TOPIK NEWS – Pemerintah kembali melakukan penyesuaian terhadap biaya tambahan penerbangan atau fuel surcharge (FS) untuk tiket pesawat domestik kelas ekonomi.
Batas maksimal fuel surcharge kini kembali ditetapkan hingga 40 persen dari tarif batas atas (TBA). Kebijakan tersebut meningkat dibandingkan ketentuan sebelumnya yang sempat diturunkan menjadi maksimal 30 persen mulai 1 Agustus 2026.
Penyesuaian tersebut dilakukan pemerintah setelah mempertimbangkan perkembangan harga bahan bakar pesawat atau avtur yang kembali mengalami kenaikan.
Direktur Jenderal Perhubungan Udara Kementerian Perhubungan, Lukman F. Laisa, mengatakan perubahan batas maksimal fuel surcharge merupakan bagian dari evaluasi pemerintah terhadap komponen tarif penerbangan.
Salah satu pertimbangannya adalah perkembangan harga avtur.
Per 1 September 2026, rata-rata harga avtur tercatat mencapai Rp23.315 per liter. Angka tersebut meningkat sekitar 6,5 persen dibandingkan periode sebelumnya.
Kenaikan harga bahan bakar pesawat menjadi salah satu faktor yang diperhitungkan karena biaya avtur memiliki pengaruh terhadap operasional maskapai.
“Penyesuaian besaran maksimal tersebut merupakan bagian dari kebijakan evaluasi pemerintah terhadap komponen tarif penerbangan dengan tetap mempertimbangkan kondisi harga bahan bakar, keberlangsungan operasional badan usaha angkutan udara, serta kepentingan masyarakat sebagai pengguna jasa transportasi udara,” kata Lukman dalam keterangan resmi, Rabu (2/9/2026).

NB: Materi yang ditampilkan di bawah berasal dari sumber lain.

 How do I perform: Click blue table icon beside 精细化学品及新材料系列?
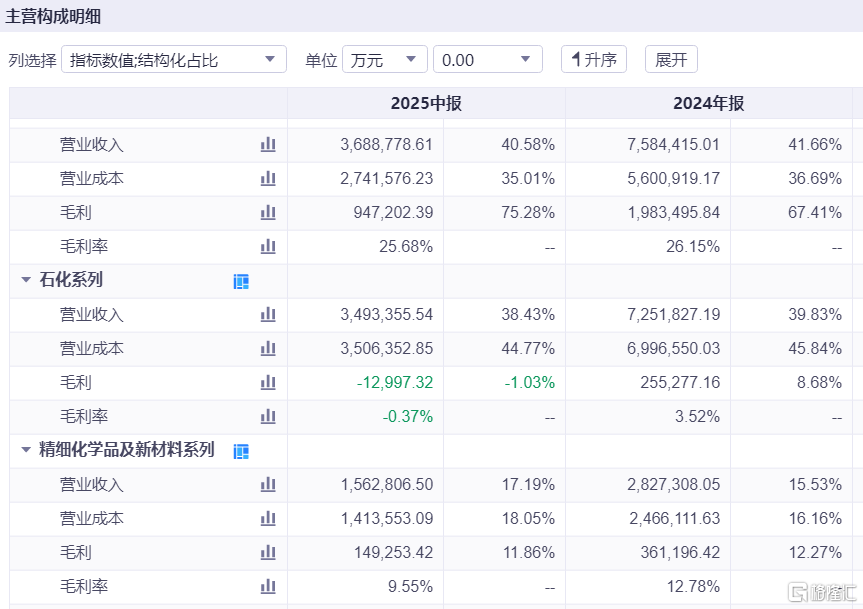[x=241, y=452]
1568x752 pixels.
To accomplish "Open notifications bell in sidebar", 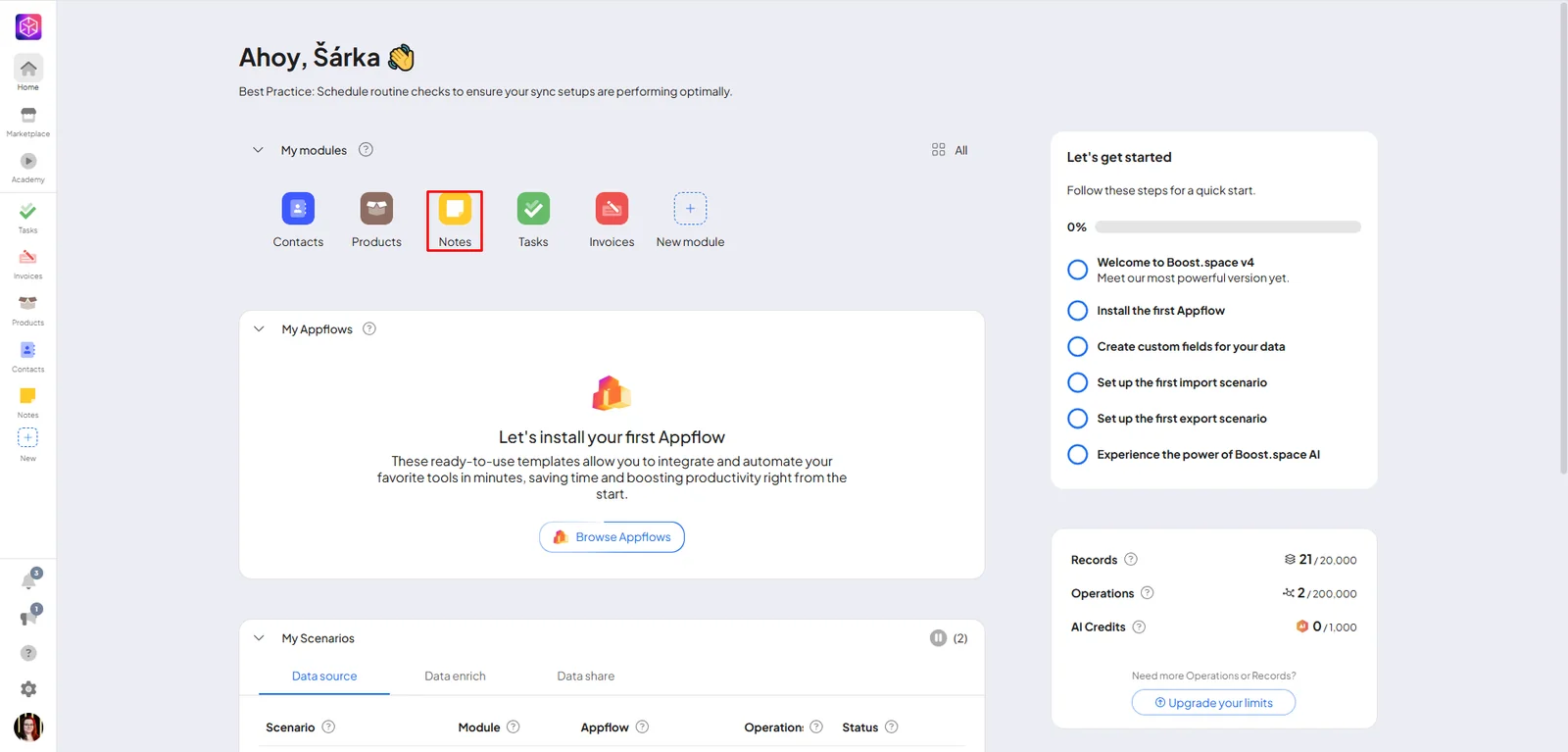I will pyautogui.click(x=28, y=581).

Kenaikan batas maksimal fuel surcharge perlu dipahami sebagai batas atas komponen biaya tambahan, bukan berarti seluruh tiket pesawat domestik kelas ekonomi otomatis mengalami kenaikan sebesar 40 persen.
Besaran yang diterapkan maskapai tetap perlu mengikuti ketentuan tarif penerbangan yang berlaku.

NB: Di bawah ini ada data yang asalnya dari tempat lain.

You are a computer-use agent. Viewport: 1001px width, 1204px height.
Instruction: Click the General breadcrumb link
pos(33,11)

Dengan demikian, perubahan kebijakan tersebut memberikan ruang bagi maskapai untuk menyesuaikan komponen fuel surcharge berdasarkan kondisi biaya operasional dan harga bahan bakar.

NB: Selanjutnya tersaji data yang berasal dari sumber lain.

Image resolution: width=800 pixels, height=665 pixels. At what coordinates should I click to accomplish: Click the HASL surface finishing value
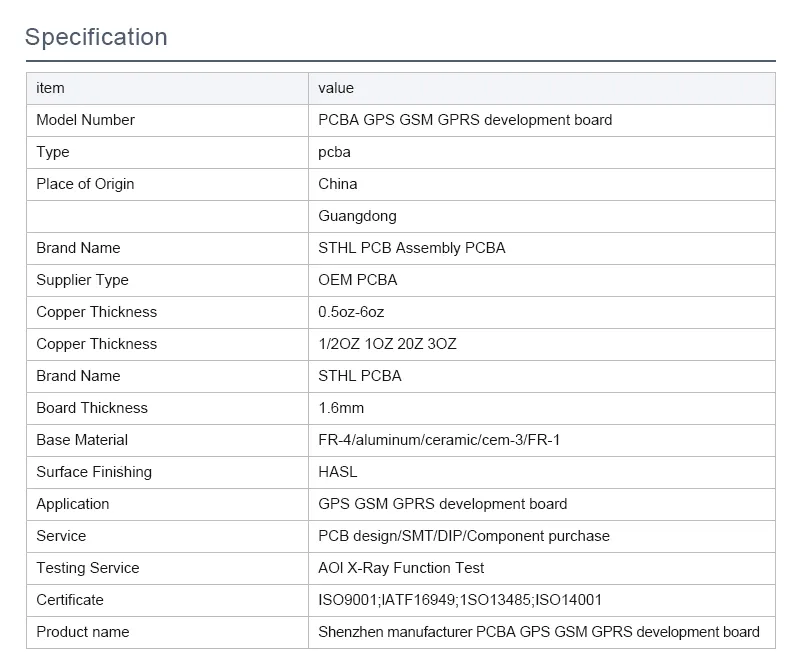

Bagi calon penumpang, komponen ini tetap penting diperhatikan ketika membandingkan harga tiket karena biaya tambahan dapat memengaruhi total harga yang harus dibayarkan.
Kementerian Perhubungan menyatakan akan melakukan pengawasan terhadap penerapan tarif penerbangan, termasuk fuel surcharge.
Pengawasan dilakukan untuk memastikan maskapai menerapkan biaya sesuai ketentuan serta mencantumkan komponen tarif secara transparan pada tiket yang dibeli penumpang.
Langkah tersebut dinilai penting agar penumpang dapat mengetahui dengan jelas struktur biaya yang terdapat dalam harga tiket pesawat.
Lukman mengatakan pengawasan juga diarahkan untuk menjaga agar tarif penerbangan tetap kompetitif dengan mempertimbangkan kondisi pasar serta kemampuan masyarakat.
Pemerintah menyatakan kebijakan tarif penerbangan tidak bersifat statis. Perkembangan harga avtur akan terus dipantau dan dapat menjadi salah satu bahan evaluasi terhadap kebijakan fuel surcharge.
Di satu sisi, pemerintah perlu menjaga agar kenaikan biaya bahan bakar tidak terlalu menekan keberlangsungan operasional maskapai. Di sisi lain, kepentingan masyarakat sebagai pengguna jasa transportasi udara juga menjadi pertimbangan.
Kemenhub menyebut evaluasi tersebut dilakukan untuk menjaga keseimbangan antara konektivitas nasional, keberlangsungan industri penerbangan, dan daya beli masyarakat.
Dengan batas maksimal fuel surcharge yang kini kembali menjadi 40 persen dari TBA, calon penumpang perlu memperhatikan harga tiket secara keseluruhan, terutama ketika merencanakan perjalanan menggunakan penerbangan domestik.
Kenaikan batas maksimal tersebut juga menunjukkan bahwa perubahan harga avtur dapat kembali memengaruhi komponen biaya perjalanan udara, meskipun besaran kenaikan harga tiket yang dibayarkan penumpang tetap bergantung pada penerapan tarif masing-masing maskapai sesuai aturan yang berlaku.